Source text:
--*--

LKML Archive on lore.kernel.org
help / color / mirror / Atom feed
From: "Rafał Miłecki" <zajec5@gmail.com>
To: Russell King - ARM Linux admin <linux@armlinux.org.uk>
Cc: Network Development <netdev@vger.kernel.org>,
	linux-arm-kernel <linux-arm-kernel@lists.infradead.org>,
	Linux Kernel Mailing List <linux-kernel@vger.kernel.org>,
	linux-block@vger.kernel.org, John Crispin <john@phrozen.org>,
	Jonas Gorski <jonas.gorski@gmail.com>,
	Jo-Philipp Wich <jo@mein.io>
Subject: Re: ARM router NAT performance affected by random/unrelated commits
Date: Wed, 22 May 2019 23:12:12 +0200	[thread overview]
Message-ID: <d0d67f85-01e9-037a-3a18-6282a8bfce5c@gmail.com> (raw)
In-Reply-To: <20190522121730.fhswxkw4gbflkhei@shell.armlinux.org.uk>

On 22.05.2019 14:17, Russell King - ARM Linux admin wrote:
> On Wed, May 22, 2019 at 01:51:01PM +0200, Rafał Miłecki wrote:
>> On 21.05.2019 12:45, Russell King - ARM Linux admin wrote:> On Tue, May 21, 2019 at 12:28:48PM +0200, Rafał Miłecki wrote:
>>>> I work on home routers based on Broadcom's Northstar SoCs. Those devices
>>>> have ARM Cortex-A9 and most of them are dual-core.

--*--

Recorded information:
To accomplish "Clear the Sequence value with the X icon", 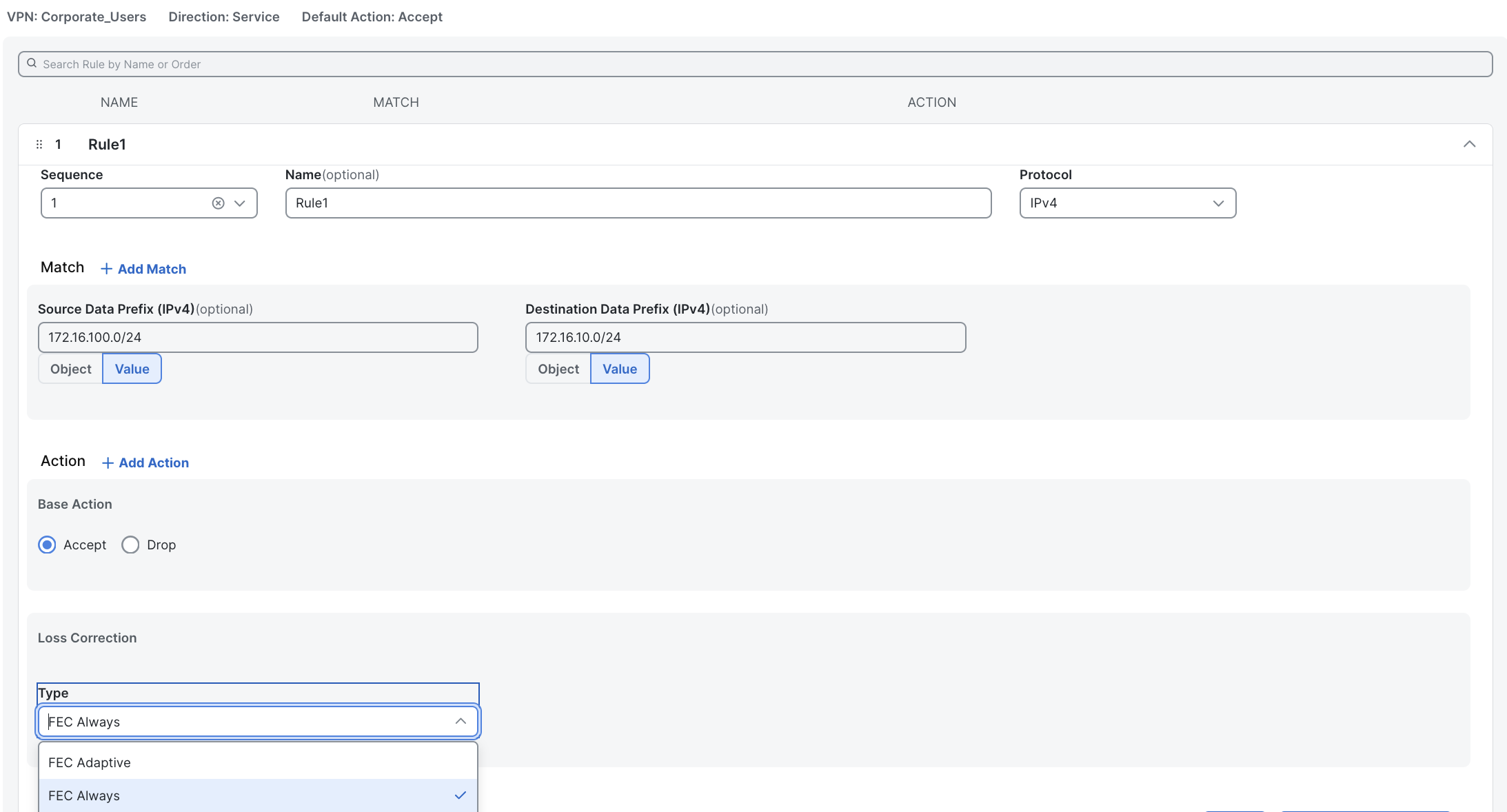I will (218, 203).
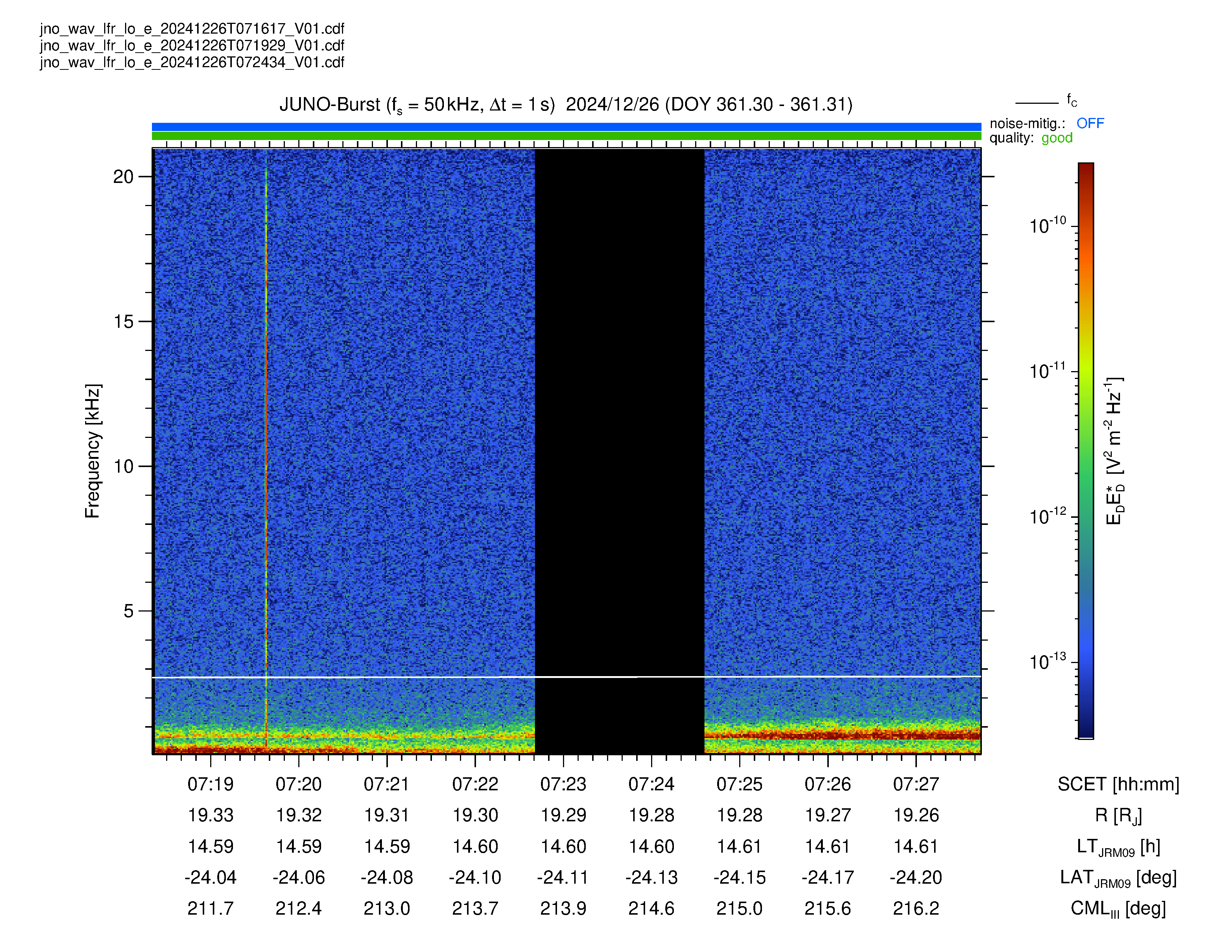Click the green quality status bar

click(x=566, y=136)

--*--

Instructions for the task: Rewrite the ARM router message between "On 22.05.2019 14:17, Russell" and "them are dual-core.", inclusive, changing "dual-core" to "quad-core".

Reply to the exercise:
On 22.05.2019 14:17, Russell King - ARM Linux admin wrote:
> On Wed, May 22, 2019 at 01:51:01PM +0200, Rafał Miłecki wrote:
>> On 21.05.2019 12:45, Russell King - ARM Linux admin wrote:> On Tue, May 21, 2019 at 12:28:48PM +0200, Rafał Miłecki wrote:
>>>> I work on home routers based on Broadcom's Northstar SoCs. Those devices
>>>> have ARM Cortex-A9 and most of them are quad-core.